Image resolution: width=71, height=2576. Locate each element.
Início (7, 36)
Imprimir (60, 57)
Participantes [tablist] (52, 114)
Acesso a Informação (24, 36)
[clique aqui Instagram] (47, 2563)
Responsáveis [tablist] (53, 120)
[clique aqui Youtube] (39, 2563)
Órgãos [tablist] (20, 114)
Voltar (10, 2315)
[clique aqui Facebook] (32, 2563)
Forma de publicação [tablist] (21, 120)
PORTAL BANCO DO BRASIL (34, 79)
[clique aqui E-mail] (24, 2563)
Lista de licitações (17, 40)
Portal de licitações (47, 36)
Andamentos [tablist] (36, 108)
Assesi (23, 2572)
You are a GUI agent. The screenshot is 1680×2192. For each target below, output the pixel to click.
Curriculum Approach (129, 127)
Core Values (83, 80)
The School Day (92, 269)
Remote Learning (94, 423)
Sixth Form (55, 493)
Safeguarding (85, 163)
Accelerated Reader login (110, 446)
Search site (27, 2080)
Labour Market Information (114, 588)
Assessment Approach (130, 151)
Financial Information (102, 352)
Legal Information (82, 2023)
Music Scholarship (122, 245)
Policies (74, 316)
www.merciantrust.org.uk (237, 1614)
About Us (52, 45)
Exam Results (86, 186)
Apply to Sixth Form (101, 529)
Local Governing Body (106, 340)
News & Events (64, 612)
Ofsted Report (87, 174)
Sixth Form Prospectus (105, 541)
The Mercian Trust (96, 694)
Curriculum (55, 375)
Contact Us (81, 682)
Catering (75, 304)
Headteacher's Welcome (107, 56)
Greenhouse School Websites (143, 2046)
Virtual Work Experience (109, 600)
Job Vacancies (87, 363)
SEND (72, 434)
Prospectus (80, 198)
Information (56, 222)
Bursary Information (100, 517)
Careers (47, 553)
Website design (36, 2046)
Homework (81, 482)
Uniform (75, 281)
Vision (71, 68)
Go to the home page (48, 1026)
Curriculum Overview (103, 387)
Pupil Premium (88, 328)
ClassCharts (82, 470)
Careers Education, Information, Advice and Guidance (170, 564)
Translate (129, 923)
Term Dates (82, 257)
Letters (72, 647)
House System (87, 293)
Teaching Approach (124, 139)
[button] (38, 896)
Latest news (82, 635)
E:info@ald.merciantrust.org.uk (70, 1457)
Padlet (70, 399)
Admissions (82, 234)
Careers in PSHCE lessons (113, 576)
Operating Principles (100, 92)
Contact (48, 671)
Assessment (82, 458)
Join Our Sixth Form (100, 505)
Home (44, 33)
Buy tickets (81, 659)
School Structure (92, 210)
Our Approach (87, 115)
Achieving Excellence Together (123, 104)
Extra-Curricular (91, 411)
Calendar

Task directions =
Keep every word intact and transcribe the records in full.

Solution =
Image resolution: width=71, height=2576. Locate each element.
Início (7, 36)
Imprimir (60, 57)
Participantes [tablist] (52, 114)
Acesso a Informação (24, 36)
[clique aqui Instagram] (47, 2563)
Responsáveis [tablist] (53, 120)
[clique aqui Youtube] (39, 2563)
Órgãos [tablist] (20, 114)
Voltar (10, 2315)
[clique aqui Facebook] (32, 2563)
Forma de publicação [tablist] (21, 120)
PORTAL BANCO DO BRASIL (34, 79)
[clique aqui E-mail] (24, 2563)
Lista de licitações (17, 40)
Portal de licitações (47, 36)
Andamentos [tablist] (36, 108)
Assesi (23, 2572)
You are a GUI agent. The screenshot is 1680×2192. For each target below, output the pixel to click.
Curriculum Approach (129, 127)
Core Values (83, 80)
The School Day (92, 269)
Remote Learning (94, 423)
Sixth Form (55, 493)
Safeguarding (85, 163)
Accelerated Reader login (110, 446)
Search site (27, 2080)
Labour Market Information (114, 588)
Assessment Approach (130, 151)
Financial Information (102, 352)
Legal Information (82, 2023)
Music Scholarship (122, 245)
Policies (74, 316)
www.merciantrust.org.uk (237, 1614)
About Us (52, 45)
Exam Results (86, 186)
Apply to Sixth Form (101, 529)
Local Governing Body (106, 340)
News & Events (64, 612)
Ofsted Report (87, 174)
Sixth Form Prospectus (105, 541)
The Mercian Trust (96, 694)
Curriculum (55, 375)
Contact Us (81, 682)
Catering (75, 304)
Headteacher's Welcome (107, 56)
Greenhouse School Websites (143, 2046)
Virtual Work Experience (109, 600)
Job Vacancies (87, 363)
SEND (72, 434)
Prospectus (80, 198)
Information (56, 222)
Bursary Information (100, 517)
Careers (47, 553)
Website design (36, 2046)
Homework (81, 482)
Uniform (75, 281)
Vision (71, 68)
Go to the home page (48, 1026)
Curriculum Overview (103, 387)
Pupil Premium (88, 328)
ClassCharts (82, 470)
Careers Education, Information, Advice and Guidance (170, 564)
Translate (129, 923)
Term Dates (82, 257)
Letters (72, 647)
House System (87, 293)
Teaching Approach (124, 139)
[button] (38, 896)
Latest news (82, 635)
E:info@ald.merciantrust.org.uk (70, 1457)
Padlet (70, 399)
Admissions (82, 234)
Careers in PSHCE lessons (113, 576)
Operating Principles (100, 92)
Contact (48, 671)
Assessment (82, 458)
Join Our Sixth Form (100, 505)
Home (44, 33)
Buy tickets (81, 659)
School Structure (92, 210)
Our Approach (87, 115)
Achieving Excellence Together (123, 104)
Extra-Curricular (91, 411)
Calendar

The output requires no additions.